What is required
The data is to be set down once more, exactly as it reads.

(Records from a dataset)
※ ※ ※

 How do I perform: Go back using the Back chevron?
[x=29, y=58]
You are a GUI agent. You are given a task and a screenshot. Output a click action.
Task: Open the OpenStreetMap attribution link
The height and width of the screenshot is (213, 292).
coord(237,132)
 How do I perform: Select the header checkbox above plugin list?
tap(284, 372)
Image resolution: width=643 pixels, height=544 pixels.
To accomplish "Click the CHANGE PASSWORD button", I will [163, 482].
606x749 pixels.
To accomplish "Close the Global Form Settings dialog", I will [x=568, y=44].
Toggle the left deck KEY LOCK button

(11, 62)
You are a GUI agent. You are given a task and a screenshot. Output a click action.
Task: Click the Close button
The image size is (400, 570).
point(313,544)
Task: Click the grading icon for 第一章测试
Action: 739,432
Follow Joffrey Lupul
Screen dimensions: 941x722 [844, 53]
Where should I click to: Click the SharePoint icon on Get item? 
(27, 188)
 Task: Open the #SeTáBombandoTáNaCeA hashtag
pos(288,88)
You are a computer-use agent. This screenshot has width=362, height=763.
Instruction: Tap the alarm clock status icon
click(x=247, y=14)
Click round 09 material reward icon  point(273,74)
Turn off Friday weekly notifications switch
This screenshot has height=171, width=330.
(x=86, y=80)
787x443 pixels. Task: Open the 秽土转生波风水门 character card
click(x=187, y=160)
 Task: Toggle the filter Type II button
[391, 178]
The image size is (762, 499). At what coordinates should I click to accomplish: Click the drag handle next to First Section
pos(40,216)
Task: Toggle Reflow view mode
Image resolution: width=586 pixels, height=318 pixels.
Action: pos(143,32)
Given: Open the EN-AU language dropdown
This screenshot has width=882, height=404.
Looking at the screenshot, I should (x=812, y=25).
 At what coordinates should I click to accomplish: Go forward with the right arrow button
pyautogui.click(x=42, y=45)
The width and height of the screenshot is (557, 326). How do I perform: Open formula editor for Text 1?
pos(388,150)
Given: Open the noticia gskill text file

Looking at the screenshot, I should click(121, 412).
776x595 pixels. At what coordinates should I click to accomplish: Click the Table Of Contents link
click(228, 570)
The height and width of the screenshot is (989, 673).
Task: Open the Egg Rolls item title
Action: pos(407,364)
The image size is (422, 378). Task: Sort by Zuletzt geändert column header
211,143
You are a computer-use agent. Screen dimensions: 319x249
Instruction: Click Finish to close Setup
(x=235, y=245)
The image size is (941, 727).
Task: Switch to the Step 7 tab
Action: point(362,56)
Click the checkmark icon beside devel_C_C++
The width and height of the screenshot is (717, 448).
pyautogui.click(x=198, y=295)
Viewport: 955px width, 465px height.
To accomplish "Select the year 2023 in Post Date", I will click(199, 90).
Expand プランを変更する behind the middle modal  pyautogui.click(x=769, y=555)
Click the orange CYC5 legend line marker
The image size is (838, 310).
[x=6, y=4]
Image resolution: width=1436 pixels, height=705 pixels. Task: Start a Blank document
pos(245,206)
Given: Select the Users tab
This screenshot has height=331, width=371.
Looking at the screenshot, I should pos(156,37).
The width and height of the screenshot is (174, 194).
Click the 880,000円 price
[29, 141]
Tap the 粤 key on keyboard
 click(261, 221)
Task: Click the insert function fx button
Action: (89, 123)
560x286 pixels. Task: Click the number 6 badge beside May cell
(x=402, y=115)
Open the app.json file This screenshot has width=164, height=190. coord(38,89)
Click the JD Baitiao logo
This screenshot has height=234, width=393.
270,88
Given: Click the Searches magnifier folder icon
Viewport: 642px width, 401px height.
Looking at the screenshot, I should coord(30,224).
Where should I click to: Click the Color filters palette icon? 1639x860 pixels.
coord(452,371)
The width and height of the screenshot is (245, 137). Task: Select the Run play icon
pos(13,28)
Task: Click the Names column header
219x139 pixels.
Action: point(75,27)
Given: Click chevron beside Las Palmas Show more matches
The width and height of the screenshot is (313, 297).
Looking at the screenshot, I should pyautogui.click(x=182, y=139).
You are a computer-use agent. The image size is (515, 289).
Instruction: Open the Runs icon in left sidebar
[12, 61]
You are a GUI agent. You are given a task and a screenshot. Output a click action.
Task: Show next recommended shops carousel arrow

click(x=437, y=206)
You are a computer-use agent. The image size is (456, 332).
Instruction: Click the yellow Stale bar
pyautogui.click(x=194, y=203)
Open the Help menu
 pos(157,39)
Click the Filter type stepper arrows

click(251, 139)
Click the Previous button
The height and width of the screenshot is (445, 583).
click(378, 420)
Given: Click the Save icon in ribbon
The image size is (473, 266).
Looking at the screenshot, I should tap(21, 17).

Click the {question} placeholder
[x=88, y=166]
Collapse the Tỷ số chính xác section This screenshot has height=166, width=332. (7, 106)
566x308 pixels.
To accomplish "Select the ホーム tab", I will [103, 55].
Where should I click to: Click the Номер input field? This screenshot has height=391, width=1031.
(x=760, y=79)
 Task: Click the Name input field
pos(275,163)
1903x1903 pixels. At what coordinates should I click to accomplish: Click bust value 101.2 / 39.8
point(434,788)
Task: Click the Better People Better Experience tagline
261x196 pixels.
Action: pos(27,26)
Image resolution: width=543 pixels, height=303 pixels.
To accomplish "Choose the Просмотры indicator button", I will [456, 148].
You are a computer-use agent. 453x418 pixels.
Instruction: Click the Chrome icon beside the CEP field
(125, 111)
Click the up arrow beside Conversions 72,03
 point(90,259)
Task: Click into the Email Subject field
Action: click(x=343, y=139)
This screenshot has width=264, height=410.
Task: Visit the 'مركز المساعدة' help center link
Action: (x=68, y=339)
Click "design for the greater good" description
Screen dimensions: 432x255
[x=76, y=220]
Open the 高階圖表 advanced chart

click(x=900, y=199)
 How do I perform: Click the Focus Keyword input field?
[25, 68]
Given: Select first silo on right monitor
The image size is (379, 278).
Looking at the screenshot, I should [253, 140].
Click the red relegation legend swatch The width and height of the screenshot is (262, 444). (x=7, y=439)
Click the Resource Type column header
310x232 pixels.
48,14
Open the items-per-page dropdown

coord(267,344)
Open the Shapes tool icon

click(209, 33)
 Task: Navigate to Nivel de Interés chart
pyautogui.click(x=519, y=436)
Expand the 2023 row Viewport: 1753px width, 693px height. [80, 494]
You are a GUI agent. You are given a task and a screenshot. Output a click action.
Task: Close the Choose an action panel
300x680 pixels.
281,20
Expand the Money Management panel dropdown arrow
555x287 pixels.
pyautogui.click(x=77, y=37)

※ ※ ※

Task solution
 How do I perform: Go back using the Back chevron?
[x=29, y=58]
You are a GUI agent. You are given a task and a screenshot. Output a click action.
Task: Open the OpenStreetMap attribution link
The height and width of the screenshot is (213, 292).
coord(237,132)
 How do I perform: Select the header checkbox above plugin list?
tap(284, 372)
Image resolution: width=643 pixels, height=544 pixels.
To accomplish "Click the CHANGE PASSWORD button", I will [163, 482].
606x749 pixels.
To accomplish "Close the Global Form Settings dialog", I will [x=568, y=44].
Toggle the left deck KEY LOCK button

(11, 62)
You are a GUI agent. You are given a task and a screenshot. Output a click action.
Task: Click the Close button
The image size is (400, 570).
point(313,544)
Task: Click the grading icon for 第一章测试
Action: 739,432
Follow Joffrey Lupul
Screen dimensions: 941x722 [844, 53]
Where should I click to: Click the SharePoint icon on Get item? 
(27, 188)
 Task: Open the #SeTáBombandoTáNaCeA hashtag
pos(288,88)
You are a computer-use agent. This screenshot has width=362, height=763.
Instruction: Tap the alarm clock status icon
click(x=247, y=14)
Click round 09 material reward icon  point(273,74)
Turn off Friday weekly notifications switch
This screenshot has height=171, width=330.
(x=86, y=80)
787x443 pixels. Task: Open the 秽土转生波风水门 character card
click(x=187, y=160)
 Task: Toggle the filter Type II button
[391, 178]
The image size is (762, 499). At what coordinates should I click to accomplish: Click the drag handle next to First Section
pos(40,216)
Task: Toggle Reflow view mode
Image resolution: width=586 pixels, height=318 pixels.
Action: pos(143,32)
Given: Open the EN-AU language dropdown
This screenshot has width=882, height=404.
Looking at the screenshot, I should (x=812, y=25).
 At what coordinates should I click to accomplish: Go forward with the right arrow button
pyautogui.click(x=42, y=45)
The width and height of the screenshot is (557, 326). How do I perform: Open formula editor for Text 1?
pos(388,150)
Given: Open the noticia gskill text file

Looking at the screenshot, I should click(121, 412).
776x595 pixels. At what coordinates should I click to accomplish: Click the Table Of Contents link
click(228, 570)
The height and width of the screenshot is (989, 673).
Task: Open the Egg Rolls item title
Action: pos(407,364)
The image size is (422, 378). Task: Sort by Zuletzt geändert column header
211,143
You are a computer-use agent. Screen dimensions: 319x249
Instruction: Click Finish to close Setup
(x=235, y=245)
The image size is (941, 727).
Task: Switch to the Step 7 tab
Action: point(362,56)
Click the checkmark icon beside devel_C_C++
The width and height of the screenshot is (717, 448).
pyautogui.click(x=198, y=295)
Viewport: 955px width, 465px height.
To accomplish "Select the year 2023 in Post Date", I will click(199, 90).
Expand プランを変更する behind the middle modal  pyautogui.click(x=769, y=555)
Click the orange CYC5 legend line marker
The image size is (838, 310).
[x=6, y=4]
Image resolution: width=1436 pixels, height=705 pixels. Task: Start a Blank document
pos(245,206)
Given: Select the Users tab
This screenshot has height=331, width=371.
Looking at the screenshot, I should pos(156,37).
The width and height of the screenshot is (174, 194).
Click the 880,000円 price
[29, 141]
Tap the 粤 key on keyboard
 click(261, 221)
Task: Click the insert function fx button
Action: (89, 123)
560x286 pixels. Task: Click the number 6 badge beside May cell
(x=402, y=115)
Open the app.json file This screenshot has width=164, height=190. coord(38,89)
Click the JD Baitiao logo
This screenshot has height=234, width=393.
270,88
Given: Click the Searches magnifier folder icon
Viewport: 642px width, 401px height.
Looking at the screenshot, I should coord(30,224).
Where should I click to: Click the Color filters palette icon? 1639x860 pixels.
coord(452,371)
The width and height of the screenshot is (245, 137). Task: Select the Run play icon
pos(13,28)
Task: Click the Names column header
219x139 pixels.
Action: point(75,27)
Given: Click chevron beside Las Palmas Show more matches
The width and height of the screenshot is (313, 297).
Looking at the screenshot, I should pyautogui.click(x=182, y=139).
You are a computer-use agent. The image size is (515, 289).
Instruction: Open the Runs icon in left sidebar
[12, 61]
You are a GUI agent. You are given a task and a screenshot. Output a click action.
Task: Show next recommended shops carousel arrow

click(x=437, y=206)
You are a computer-use agent. The image size is (456, 332).
Instruction: Click the yellow Stale bar
pyautogui.click(x=194, y=203)
Open the Help menu
 pos(157,39)
Click the Filter type stepper arrows

click(251, 139)
Click the Previous button
The height and width of the screenshot is (445, 583).
click(378, 420)
Given: Click the Save icon in ribbon
The image size is (473, 266).
Looking at the screenshot, I should tap(21, 17).

Click the {question} placeholder
[x=88, y=166]
Collapse the Tỷ số chính xác section This screenshot has height=166, width=332. (7, 106)
566x308 pixels.
To accomplish "Select the ホーム tab", I will [103, 55].
Where should I click to: Click the Номер input field? This screenshot has height=391, width=1031.
(x=760, y=79)
 Task: Click the Name input field
pos(275,163)
1903x1903 pixels. At what coordinates should I click to accomplish: Click bust value 101.2 / 39.8
point(434,788)
Task: Click the Better People Better Experience tagline
261x196 pixels.
Action: pos(27,26)
Image resolution: width=543 pixels, height=303 pixels.
To accomplish "Choose the Просмотры indicator button", I will [456, 148].
You are a computer-use agent. 453x418 pixels.
Instruction: Click the Chrome icon beside the CEP field
(125, 111)
Click the up arrow beside Conversions 72,03
 point(90,259)
Task: Click into the Email Subject field
Action: click(x=343, y=139)
This screenshot has width=264, height=410.
Task: Visit the 'مركز المساعدة' help center link
Action: (x=68, y=339)
Click "design for the greater good" description
Screen dimensions: 432x255
[x=76, y=220]
Open the 高階圖表 advanced chart

click(x=900, y=199)
 How do I perform: Click the Focus Keyword input field?
[25, 68]
Given: Select first silo on right monitor
The image size is (379, 278).
Looking at the screenshot, I should [253, 140].
Click the red relegation legend swatch The width and height of the screenshot is (262, 444). (x=7, y=439)
Click the Resource Type column header
310x232 pixels.
48,14
Open the items-per-page dropdown

coord(267,344)
Open the Shapes tool icon

click(209, 33)
 Task: Navigate to Nivel de Interés chart
pyautogui.click(x=519, y=436)
Expand the 2023 row Viewport: 1753px width, 693px height. [80, 494]
You are a GUI agent. You are given a task and a screenshot. Output a click action.
Task: Close the Choose an action panel
300x680 pixels.
281,20
Expand the Money Management panel dropdown arrow
555x287 pixels.
pyautogui.click(x=77, y=37)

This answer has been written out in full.